[Listed entries]

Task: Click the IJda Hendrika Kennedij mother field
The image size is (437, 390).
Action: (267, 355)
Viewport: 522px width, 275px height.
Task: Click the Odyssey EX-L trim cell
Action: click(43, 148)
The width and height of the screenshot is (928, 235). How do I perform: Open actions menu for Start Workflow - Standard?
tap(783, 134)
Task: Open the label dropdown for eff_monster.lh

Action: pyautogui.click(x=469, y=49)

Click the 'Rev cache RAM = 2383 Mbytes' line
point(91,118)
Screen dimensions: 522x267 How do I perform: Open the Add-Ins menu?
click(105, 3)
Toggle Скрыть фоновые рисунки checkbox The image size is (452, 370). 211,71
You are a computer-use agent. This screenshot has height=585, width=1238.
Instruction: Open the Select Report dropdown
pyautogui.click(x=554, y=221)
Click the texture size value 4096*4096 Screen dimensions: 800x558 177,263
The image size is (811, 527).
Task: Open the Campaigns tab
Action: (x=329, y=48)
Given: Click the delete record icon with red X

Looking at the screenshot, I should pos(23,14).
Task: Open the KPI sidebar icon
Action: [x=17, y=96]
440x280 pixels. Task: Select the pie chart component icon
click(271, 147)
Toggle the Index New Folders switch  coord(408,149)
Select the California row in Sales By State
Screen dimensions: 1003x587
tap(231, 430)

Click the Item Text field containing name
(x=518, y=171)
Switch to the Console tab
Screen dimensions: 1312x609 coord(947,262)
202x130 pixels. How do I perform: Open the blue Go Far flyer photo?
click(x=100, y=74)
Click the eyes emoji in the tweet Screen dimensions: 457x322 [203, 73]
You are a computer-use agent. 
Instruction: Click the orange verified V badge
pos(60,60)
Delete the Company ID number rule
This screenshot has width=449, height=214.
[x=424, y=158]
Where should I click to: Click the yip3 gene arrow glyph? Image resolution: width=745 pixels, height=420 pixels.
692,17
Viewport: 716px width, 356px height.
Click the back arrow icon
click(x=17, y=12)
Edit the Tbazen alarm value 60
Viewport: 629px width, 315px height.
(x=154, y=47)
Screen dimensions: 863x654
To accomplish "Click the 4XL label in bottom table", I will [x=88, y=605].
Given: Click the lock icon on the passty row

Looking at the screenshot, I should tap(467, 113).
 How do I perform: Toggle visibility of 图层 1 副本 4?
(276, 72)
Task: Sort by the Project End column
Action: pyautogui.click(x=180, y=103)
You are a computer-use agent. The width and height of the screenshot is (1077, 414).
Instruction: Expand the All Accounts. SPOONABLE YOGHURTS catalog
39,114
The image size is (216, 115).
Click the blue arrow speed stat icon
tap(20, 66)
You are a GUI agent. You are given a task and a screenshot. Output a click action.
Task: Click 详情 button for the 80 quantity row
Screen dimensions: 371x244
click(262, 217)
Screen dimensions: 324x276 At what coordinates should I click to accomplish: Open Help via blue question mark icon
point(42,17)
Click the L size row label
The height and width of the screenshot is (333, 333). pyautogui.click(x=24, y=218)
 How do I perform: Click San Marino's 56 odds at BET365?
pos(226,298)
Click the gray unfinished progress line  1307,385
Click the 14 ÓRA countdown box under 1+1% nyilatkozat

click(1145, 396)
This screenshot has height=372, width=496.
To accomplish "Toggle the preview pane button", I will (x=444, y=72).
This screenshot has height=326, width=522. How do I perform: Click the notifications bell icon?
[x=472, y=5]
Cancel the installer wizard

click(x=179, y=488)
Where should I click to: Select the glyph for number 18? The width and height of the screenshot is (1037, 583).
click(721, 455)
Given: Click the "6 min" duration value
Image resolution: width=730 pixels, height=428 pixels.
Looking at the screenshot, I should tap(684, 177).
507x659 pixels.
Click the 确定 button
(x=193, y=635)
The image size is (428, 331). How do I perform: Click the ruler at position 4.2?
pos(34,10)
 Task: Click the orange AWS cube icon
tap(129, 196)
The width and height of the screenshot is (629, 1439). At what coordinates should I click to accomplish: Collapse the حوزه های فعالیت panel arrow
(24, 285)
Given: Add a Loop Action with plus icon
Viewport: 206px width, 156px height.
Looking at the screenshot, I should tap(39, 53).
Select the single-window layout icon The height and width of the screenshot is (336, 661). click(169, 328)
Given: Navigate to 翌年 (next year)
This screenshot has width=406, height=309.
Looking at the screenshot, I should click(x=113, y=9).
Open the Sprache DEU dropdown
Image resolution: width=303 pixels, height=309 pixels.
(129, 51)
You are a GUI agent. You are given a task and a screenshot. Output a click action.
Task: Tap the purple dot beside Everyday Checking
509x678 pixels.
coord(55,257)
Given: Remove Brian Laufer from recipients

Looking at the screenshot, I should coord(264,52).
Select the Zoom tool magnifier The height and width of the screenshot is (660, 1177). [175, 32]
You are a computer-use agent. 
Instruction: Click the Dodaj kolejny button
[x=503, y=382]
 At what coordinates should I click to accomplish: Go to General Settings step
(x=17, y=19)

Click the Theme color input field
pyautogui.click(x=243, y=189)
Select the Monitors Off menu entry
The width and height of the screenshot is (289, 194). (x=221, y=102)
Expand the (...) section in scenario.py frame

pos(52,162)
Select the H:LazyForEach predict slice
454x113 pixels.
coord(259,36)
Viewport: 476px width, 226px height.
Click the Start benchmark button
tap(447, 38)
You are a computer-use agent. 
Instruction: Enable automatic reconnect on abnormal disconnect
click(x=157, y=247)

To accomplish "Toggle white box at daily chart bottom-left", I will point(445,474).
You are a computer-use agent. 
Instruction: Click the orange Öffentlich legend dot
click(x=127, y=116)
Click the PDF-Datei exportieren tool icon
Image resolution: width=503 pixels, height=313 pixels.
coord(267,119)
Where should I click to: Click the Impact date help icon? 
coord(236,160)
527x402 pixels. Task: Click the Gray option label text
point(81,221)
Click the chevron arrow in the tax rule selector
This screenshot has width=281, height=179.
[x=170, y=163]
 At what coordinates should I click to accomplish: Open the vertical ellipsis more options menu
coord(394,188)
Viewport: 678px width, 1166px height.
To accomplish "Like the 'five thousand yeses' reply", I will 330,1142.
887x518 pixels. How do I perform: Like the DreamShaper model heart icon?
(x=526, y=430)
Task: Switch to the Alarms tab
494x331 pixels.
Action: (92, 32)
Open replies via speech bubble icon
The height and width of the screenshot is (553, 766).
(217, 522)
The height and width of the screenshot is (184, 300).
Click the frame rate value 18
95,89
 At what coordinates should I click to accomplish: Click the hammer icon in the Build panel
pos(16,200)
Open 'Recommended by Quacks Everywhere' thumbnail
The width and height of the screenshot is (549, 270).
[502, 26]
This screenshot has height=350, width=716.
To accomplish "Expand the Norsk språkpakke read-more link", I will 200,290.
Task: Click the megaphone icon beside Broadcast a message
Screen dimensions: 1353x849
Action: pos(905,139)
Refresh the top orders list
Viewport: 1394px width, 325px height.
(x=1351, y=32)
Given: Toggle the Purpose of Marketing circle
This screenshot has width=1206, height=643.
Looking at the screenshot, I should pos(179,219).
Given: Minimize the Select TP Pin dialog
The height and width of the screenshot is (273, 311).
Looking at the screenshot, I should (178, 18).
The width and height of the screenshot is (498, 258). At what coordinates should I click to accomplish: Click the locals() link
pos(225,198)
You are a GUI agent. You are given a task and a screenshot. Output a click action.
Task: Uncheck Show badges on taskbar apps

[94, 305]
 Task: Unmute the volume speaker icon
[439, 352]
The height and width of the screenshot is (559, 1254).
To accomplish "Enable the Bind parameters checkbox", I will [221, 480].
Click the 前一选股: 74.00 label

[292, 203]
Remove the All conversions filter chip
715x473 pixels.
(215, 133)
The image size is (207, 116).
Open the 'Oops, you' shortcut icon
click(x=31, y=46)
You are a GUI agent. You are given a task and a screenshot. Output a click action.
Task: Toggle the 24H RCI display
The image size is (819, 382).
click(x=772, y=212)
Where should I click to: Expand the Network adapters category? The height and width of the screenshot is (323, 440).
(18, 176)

[/Listed entries]

Copy out the lines of the data where the string "beside" occurs.

*Answer for the task*:
Task: Tap the purple dot beside Everyday Checking
Task: Click the megaphone icon beside Broadcast a message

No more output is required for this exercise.